Rogers-based attorney Lilia Pacheco said she started practicing law in the area during the first Trump administration, and “it’s day and night between the first administration as far as enforcement.” She said Benton County authorities have taken their cooperation with ICE to new heights, stepping up traffic stops, assisting with arrests and welcoming undercover agents.
“We’re seeing that shift here, and I think that’s given a rise to the arrests and operations in the area,” she said. “It looks like their relationship is a lot closer than what we anticipated that it would be.”
Pacheco said her husband was recently pulled over in Rogers while taking their daughter to school when he was driving the speed limit and could not understand why.

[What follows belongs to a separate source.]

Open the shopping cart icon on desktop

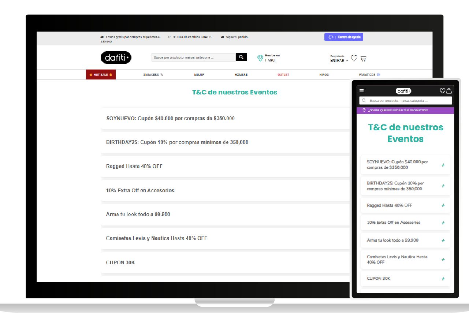click(363, 58)
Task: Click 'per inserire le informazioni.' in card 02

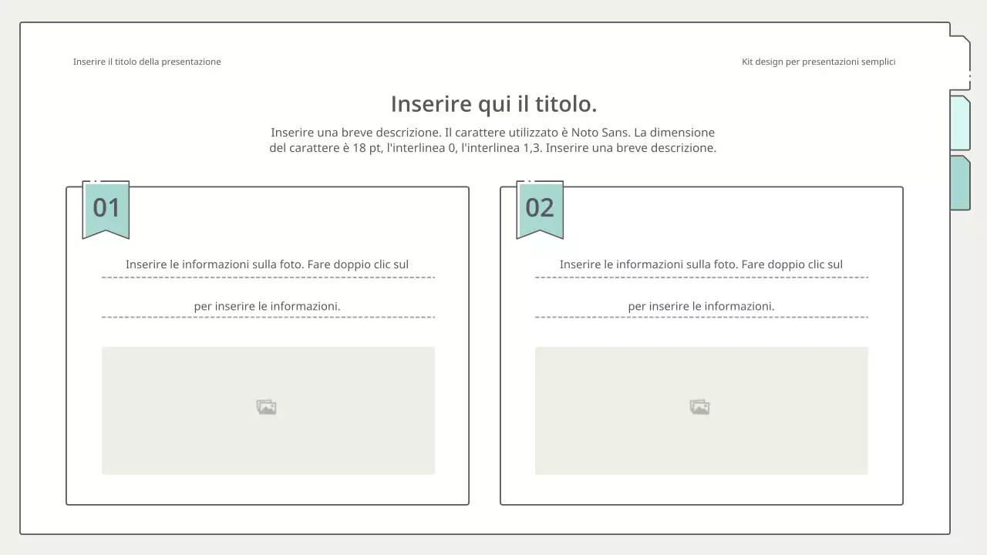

The officer asked for his driver’s license, and he was let go without a ticket, she said.
The family has since installed a dashboard camera in their car so that they can record any future interactions with police after the Supreme Court decision that allowed ICE to racially profile, she said.
Pacheco said many who live in the area are from the state of Guanajuato in Mexico, and fear deportation because of a rise in violence linked to drug cartels. Those from El Salvador fear prolonged detention in their country, which has swept up innocent people in its crackdown on gangs, she said.
Osornio said she has been with her husband, Edwin Sanchez-Mendoza, for eight years. They got together a couple of years after he illegally crossed the border from Mexico when he was in his late teens.
They have two children together, a 5-year-old boy and 3-year-old girl. She said her husband worked in construction, and his salary paid the rent and bills in the home they shared in Bentonville.
Court records show Sanchez-Mendoza was arrested on misdemeanor charges in September 2024 after he was accused of striking one of his teenage stepsons.
Sanchez-Mendoza told police he was restraining the stepson in self-defense and believed the teen called police to scare him since he was not in the country legally. A Bentonville officer wrote in a report that the sheriff’s office should check “the legality of Edwin’s nationality status.”
Sanchez-Mendoza was placed on a hold for ICE at the Benton County Jail. The charges were dropped after ICE transferred him elsewhere in January 2025.
Ultimately, Osornio said her husband ended up at an ICE detention facility in Louisiana, where he found the conditions unbearable. He agreed to be deported and was flown last spring to Mexico, where he has since moved back to his rural hometown and helps on the family farm.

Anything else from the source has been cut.